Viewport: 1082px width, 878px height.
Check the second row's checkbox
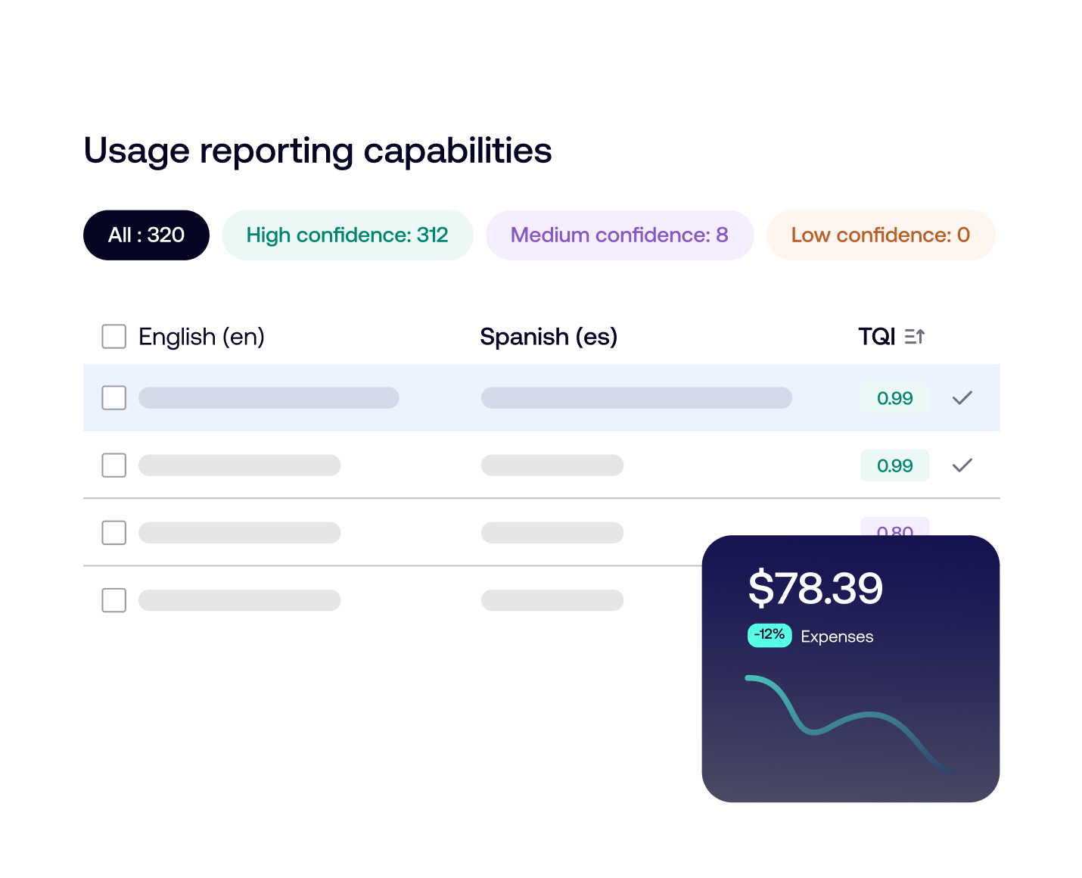coord(114,465)
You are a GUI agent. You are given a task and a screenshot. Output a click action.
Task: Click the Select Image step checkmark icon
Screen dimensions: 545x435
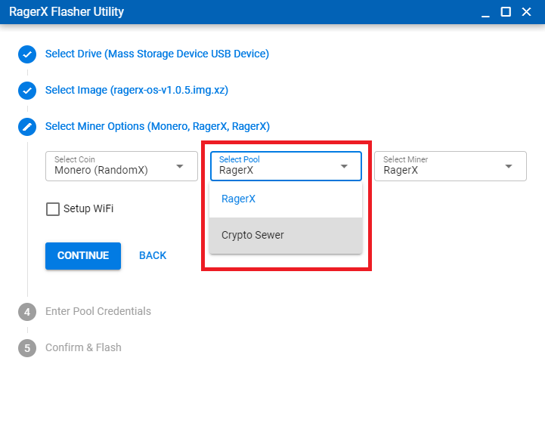(x=27, y=91)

--- --- ---

How to complete this task:
Omit the images; transcribe the listing verbatim.

Written answer:
Viewport: 1082px width, 878px height.
Check the second row's checkbox
coord(114,465)
You are a GUI agent. You are given a task and a screenshot. Output a click action.
Task: Click the Select Image step checkmark icon
Screen dimensions: 545x435
(x=27, y=91)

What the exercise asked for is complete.